start Listed entries

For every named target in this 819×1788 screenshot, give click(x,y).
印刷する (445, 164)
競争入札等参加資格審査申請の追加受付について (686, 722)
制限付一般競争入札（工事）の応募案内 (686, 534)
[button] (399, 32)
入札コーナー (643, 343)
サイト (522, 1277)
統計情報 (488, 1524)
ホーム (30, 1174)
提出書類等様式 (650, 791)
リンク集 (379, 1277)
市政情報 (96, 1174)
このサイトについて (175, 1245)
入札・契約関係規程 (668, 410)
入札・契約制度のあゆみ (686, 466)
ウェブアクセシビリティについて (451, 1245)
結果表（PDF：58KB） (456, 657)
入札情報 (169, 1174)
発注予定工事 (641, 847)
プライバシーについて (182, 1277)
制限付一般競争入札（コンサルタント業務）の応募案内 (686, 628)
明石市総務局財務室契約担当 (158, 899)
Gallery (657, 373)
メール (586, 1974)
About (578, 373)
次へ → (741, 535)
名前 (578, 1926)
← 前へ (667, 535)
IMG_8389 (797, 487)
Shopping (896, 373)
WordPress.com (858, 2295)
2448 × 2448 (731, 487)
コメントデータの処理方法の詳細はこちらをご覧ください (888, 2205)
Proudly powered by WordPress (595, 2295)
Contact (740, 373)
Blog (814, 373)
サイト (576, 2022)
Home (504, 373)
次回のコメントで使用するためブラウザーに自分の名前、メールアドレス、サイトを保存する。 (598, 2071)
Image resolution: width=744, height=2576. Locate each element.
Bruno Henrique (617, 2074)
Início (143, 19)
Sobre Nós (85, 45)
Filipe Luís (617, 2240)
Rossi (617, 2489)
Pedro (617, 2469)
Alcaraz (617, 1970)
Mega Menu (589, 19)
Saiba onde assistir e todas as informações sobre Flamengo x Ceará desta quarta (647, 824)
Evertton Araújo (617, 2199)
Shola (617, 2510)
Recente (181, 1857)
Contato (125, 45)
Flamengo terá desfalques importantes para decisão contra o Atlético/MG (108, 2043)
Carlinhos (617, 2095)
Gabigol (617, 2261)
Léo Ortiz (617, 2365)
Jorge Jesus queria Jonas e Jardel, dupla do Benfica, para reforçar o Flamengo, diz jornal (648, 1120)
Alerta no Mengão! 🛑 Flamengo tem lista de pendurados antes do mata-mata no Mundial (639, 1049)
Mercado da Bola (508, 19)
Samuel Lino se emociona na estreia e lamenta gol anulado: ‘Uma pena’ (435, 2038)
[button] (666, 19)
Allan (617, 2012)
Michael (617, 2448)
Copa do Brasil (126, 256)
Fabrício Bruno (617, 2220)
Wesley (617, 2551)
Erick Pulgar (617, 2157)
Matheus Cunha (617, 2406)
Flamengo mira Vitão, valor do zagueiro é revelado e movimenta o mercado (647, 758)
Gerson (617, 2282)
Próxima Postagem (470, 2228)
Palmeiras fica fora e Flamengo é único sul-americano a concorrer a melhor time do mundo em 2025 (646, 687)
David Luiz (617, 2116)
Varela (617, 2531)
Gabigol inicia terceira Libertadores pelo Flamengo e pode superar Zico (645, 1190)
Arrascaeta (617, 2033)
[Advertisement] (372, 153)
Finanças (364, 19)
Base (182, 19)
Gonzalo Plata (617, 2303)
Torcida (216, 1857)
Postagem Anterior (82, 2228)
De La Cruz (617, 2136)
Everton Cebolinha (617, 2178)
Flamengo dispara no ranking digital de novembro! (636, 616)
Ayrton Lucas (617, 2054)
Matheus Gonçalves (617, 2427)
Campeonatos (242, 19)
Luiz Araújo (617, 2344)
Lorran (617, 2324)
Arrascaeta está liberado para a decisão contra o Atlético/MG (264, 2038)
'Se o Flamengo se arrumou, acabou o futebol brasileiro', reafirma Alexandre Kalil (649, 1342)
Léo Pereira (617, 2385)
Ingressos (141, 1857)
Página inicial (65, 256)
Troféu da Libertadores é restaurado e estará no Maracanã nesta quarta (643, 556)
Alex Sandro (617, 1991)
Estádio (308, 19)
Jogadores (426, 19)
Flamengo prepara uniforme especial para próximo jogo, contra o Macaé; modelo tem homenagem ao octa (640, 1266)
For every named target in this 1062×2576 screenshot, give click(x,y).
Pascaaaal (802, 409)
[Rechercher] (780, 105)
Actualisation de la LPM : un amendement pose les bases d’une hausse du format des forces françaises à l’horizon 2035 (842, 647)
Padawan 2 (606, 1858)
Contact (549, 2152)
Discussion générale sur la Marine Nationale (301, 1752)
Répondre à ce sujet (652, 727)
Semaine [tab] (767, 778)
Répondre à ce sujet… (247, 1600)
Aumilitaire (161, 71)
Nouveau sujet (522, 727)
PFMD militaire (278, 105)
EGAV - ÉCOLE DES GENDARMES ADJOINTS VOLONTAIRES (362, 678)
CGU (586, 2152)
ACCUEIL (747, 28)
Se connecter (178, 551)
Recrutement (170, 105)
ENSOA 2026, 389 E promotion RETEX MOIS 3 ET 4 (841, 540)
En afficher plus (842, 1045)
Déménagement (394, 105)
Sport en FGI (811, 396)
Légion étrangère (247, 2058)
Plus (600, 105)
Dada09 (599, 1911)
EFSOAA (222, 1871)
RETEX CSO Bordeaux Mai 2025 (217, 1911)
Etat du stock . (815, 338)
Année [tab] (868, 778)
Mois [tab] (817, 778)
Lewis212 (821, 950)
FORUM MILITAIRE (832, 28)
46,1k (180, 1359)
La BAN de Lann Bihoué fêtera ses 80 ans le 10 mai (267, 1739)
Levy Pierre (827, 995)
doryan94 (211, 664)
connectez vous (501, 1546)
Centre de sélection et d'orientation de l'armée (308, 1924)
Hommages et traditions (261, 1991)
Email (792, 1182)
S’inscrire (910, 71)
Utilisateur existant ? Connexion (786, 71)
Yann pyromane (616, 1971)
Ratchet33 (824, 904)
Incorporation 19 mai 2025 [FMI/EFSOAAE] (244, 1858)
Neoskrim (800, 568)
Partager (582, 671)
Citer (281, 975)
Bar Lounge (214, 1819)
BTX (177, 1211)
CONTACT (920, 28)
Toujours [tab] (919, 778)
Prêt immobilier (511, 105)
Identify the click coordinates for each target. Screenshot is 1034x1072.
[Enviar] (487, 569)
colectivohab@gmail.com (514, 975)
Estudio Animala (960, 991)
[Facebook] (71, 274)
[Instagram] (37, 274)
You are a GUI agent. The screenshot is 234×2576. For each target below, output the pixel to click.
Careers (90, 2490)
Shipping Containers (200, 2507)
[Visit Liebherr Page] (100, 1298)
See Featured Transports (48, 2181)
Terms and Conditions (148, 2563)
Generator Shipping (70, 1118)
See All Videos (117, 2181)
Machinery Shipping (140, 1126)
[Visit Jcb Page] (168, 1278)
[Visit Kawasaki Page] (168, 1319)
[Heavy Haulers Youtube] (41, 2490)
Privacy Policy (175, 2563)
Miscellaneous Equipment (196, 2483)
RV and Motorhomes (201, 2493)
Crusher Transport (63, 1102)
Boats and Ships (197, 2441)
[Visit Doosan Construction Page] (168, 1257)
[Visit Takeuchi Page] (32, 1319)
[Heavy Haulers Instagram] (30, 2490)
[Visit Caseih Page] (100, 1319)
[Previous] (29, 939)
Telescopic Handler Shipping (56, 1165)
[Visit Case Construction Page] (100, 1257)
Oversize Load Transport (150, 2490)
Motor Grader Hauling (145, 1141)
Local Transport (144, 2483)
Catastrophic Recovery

end Listed entries

*Given task*: Could you turn the lines above into a numbered list, leaving out any blank ones?

*Response to the exercise*:
1. For every named target in this 819×1788 screenshot, give click(x,y).
2. 印刷する (445, 164)
3. 競争入札等参加資格審査申請の追加受付について (686, 722)
4. 制限付一般競争入札（工事）の応募案内 (686, 534)
5. [button] (399, 32)
6. 入札コーナー (643, 343)
7. サイト (522, 1277)
8. 統計情報 (488, 1524)
9. ホーム (30, 1174)
10. 提出書類等様式 (650, 791)
11. リンク集 (379, 1277)
12. 市政情報 (96, 1174)
13. このサイトについて (175, 1245)
14. 入札・契約関係規程 (668, 410)
15. 入札・契約制度のあゆみ (686, 466)
16. ウェブアクセシビリティについて (451, 1245)
17. 結果表（PDF：58KB） (456, 657)
18. 入札情報 (169, 1174)
19. 発注予定工事 (641, 847)
20. プライバシーについて (182, 1277)
21. 制限付一般競争入札（コンサルタント業務）の応募案内 (686, 628)
22. 明石市総務局財務室契約担当 (158, 899)
23. Gallery (657, 373)
24. メール (586, 1974)
25. About (578, 373)
26. 次へ → (741, 535)
27. 名前 (578, 1926)
28. ← 前へ (667, 535)
29. IMG_8389 (797, 487)
30. Shopping (896, 373)
31. WordPress.com (858, 2295)
32. 2448 × 2448 (731, 487)
33. コメントデータの処理方法の詳細はこちらをご覧ください (888, 2205)
34. Proudly powered by WordPress (595, 2295)
35. Contact (740, 373)
36. Blog (814, 373)
37. サイト (576, 2022)
38. Home (504, 373)
39. 次回のコメントで使用するためブラウザーに自分の名前、メールアドレス、サイトを保存する。 (598, 2071)
40. Image resolution: width=744, height=2576. Locate each element.
41. Bruno Henrique (617, 2074)
42. Início (143, 19)
43. Sobre Nós (85, 45)
44. Filipe Luís (617, 2240)
45. Rossi (617, 2489)
46. Pedro (617, 2469)
47. Alcaraz (617, 1970)
48. Mega Menu (589, 19)
49. Saiba onde assistir e todas as informações sobre Flamengo x Ceará desta quarta (647, 824)
50. Evertton Araújo (617, 2199)
51. Shola (617, 2510)
52. Recente (181, 1857)
53. Contato (125, 45)
54. Flamengo terá desfalques importantes para decisão contra o Atlético/MG (108, 2043)
55. Carlinhos (617, 2095)
56. Gabigol (617, 2261)
57. Léo Ortiz (617, 2365)
58. Jorge Jesus queria Jonas e Jardel, dupla do Benfica, para reforçar o Flamengo, diz jornal (648, 1120)
59. Alerta no Mengão! 🛑 Flamengo tem lista de pendurados antes do mata-mata no Mundial (639, 1049)
60. Mercado da Bola (508, 19)
61. Samuel Lino se emociona na estreia e lamenta gol anulado: ‘Uma pena’ (435, 2038)
62. [button] (666, 19)
63. Allan (617, 2012)
64. Michael (617, 2448)
65. Copa do Brasil (126, 256)
66. Fabrício Bruno (617, 2220)
67. Wesley (617, 2551)
68. Erick Pulgar (617, 2157)
69. Matheus Cunha (617, 2406)
70. Flamengo mira Vitão, valor do zagueiro é revelado e movimenta o mercado (647, 758)
71. Gerson (617, 2282)
72. Próxima Postagem (470, 2228)
73. Palmeiras fica fora e Flamengo é único sul-americano a concorrer a melhor time do mundo em 2025 (646, 687)
74. David Luiz (617, 2116)
75. Varela (617, 2531)
76. Gabigol inicia terceira Libertadores pelo Flamengo e pode superar Zico (645, 1190)
77. Arrascaeta (617, 2033)
78. [Advertisement] (372, 153)
79. Finanças (364, 19)
80. Base (182, 19)
81. Gonzalo Plata (617, 2303)
82. Torcida (216, 1857)
83. Postagem Anterior (82, 2228)
84. De La Cruz (617, 2136)
85. Everton Cebolinha (617, 2178)
86. Flamengo dispara no ranking digital de novembro! (636, 616)
87. Ayrton Lucas (617, 2054)
88. Matheus Gonçalves (617, 2427)
89. Campeonatos (242, 19)
90. Luiz Araújo (617, 2344)
91. Lorran (617, 2324)
92. Arrascaeta está liberado para a decisão contra o Atlético/MG (264, 2038)
93. 'Se o Flamengo se arrumou, acabou o futebol brasileiro', reafirma Alexandre Kalil (649, 1342)
94. Léo Pereira (617, 2385)
95. Ingressos (141, 1857)
96. Página inicial (65, 256)
97. Troféu da Libertadores é restaurado e estará no Maracanã nesta quarta (643, 556)
98. Alex Sandro (617, 1991)
99. Estádio (308, 19)
100. Jogadores (426, 19)
101. Flamengo prepara uniforme especial para próximo jogo, contra o Macaé; modelo tem homenagem ao octa (640, 1266)
102. For every named target in this 1062×2576 screenshot, give click(x,y).
103. Pascaaaal (802, 409)
104. [Rechercher] (780, 105)
105. Actualisation de la LPM : un amendement pose les bases d’une hausse du format des forces françaises à l’horizon 2035 (842, 647)
106. Padawan 2 (606, 1858)
107. Contact (549, 2152)
108. Discussion générale sur la Marine Nationale (301, 1752)
109. Répondre à ce sujet (652, 727)
110. Semaine [tab] (767, 778)
111. Répondre à ce sujet… (247, 1600)
112. Aumilitaire (161, 71)
113. Nouveau sujet (522, 727)
114. PFMD militaire (278, 105)
115. EGAV - ÉCOLE DES GENDARMES ADJOINTS VOLONTAIRES (362, 678)
116. CGU (586, 2152)
117. ACCUEIL (747, 28)
118. Se connecter (178, 551)
119. Recrutement (170, 105)
120. ENSOA 2026, 389 E promotion RETEX MOIS 3 ET 4 (841, 540)
121. En afficher plus (842, 1045)
122. Déménagement (394, 105)
123. Sport en FGI (811, 396)
124. Légion étrangère (247, 2058)
125. Plus (600, 105)
126. Dada09 (599, 1911)
127. EFSOAA (222, 1871)
128. RETEX CSO Bordeaux Mai 2025 (217, 1911)
129. Etat du stock . (815, 338)
130. Année [tab] (868, 778)
131. Mois [tab] (817, 778)
132. Lewis212 (821, 950)
133. FORUM MILITAIRE (832, 28)
134. 46,1k (180, 1359)
135. La BAN de Lann Bihoué fêtera ses 80 ans le 10 mai (267, 1739)
136. Levy Pierre (827, 995)
137. doryan94 (211, 664)
138. connectez vous (501, 1546)
139. Centre de sélection et d'orientation de l'armée (308, 1924)
140. Hommages et traditions (261, 1991)
141. Email (792, 1182)
142. S’inscrire (910, 71)
143. Utilisateur existant ? Connexion (786, 71)
144. Yann pyromane (616, 1971)
145. Ratchet33 (824, 904)
146. Incorporation 19 mai 2025 [FMI/EFSOAAE] (244, 1858)
147. Neoskrim (800, 568)
148. Partager (582, 671)
149. Citer (281, 975)
150. Bar Lounge (214, 1819)
151. BTX (177, 1211)
152. CONTACT (920, 28)
153. Toujours [tab] (919, 778)
154. Prêt immobilier (511, 105)
155. Identify the click coordinates for each target. Screenshot is 1034x1072.
156. [Enviar] (487, 569)
157. colectivohab@gmail.com (514, 975)
158. Estudio Animala (960, 991)
159. [Facebook] (71, 274)
160. [Instagram] (37, 274)
161. You are a GUI agent. The screenshot is 234×2576. For each target below, output the pixel to click.
162. Careers (90, 2490)
163. Shipping Containers (200, 2507)
164. [Visit Liebherr Page] (100, 1298)
165. See Featured Transports (48, 2181)
166. Terms and Conditions (148, 2563)
167. Generator Shipping (70, 1118)
168. See All Videos (117, 2181)
169. Machinery Shipping (140, 1126)
170. [Visit Jcb Page] (168, 1278)
171. [Visit Kawasaki Page] (168, 1319)
172. [Heavy Haulers Youtube] (41, 2490)
173. Privacy Policy (175, 2563)
174. Miscellaneous Equipment (196, 2483)
175. RV and Motorhomes (201, 2493)
176. Crusher Transport (63, 1102)
177. Boats and Ships (197, 2441)
178. [Visit Doosan Construction Page] (168, 1257)
179. [Visit Takeuchi Page] (32, 1319)
180. [Heavy Haulers Instagram] (30, 2490)
181. [Visit Caseih Page] (100, 1319)
182. [Previous] (29, 939)
183. Telescopic Handler Shipping (56, 1165)
184. [Visit Case Construction Page] (100, 1257)
185. Oversize Load Transport (150, 2490)
186. Motor Grader Hauling (145, 1141)
187. Local Transport (144, 2483)
188. Catastrophic Recovery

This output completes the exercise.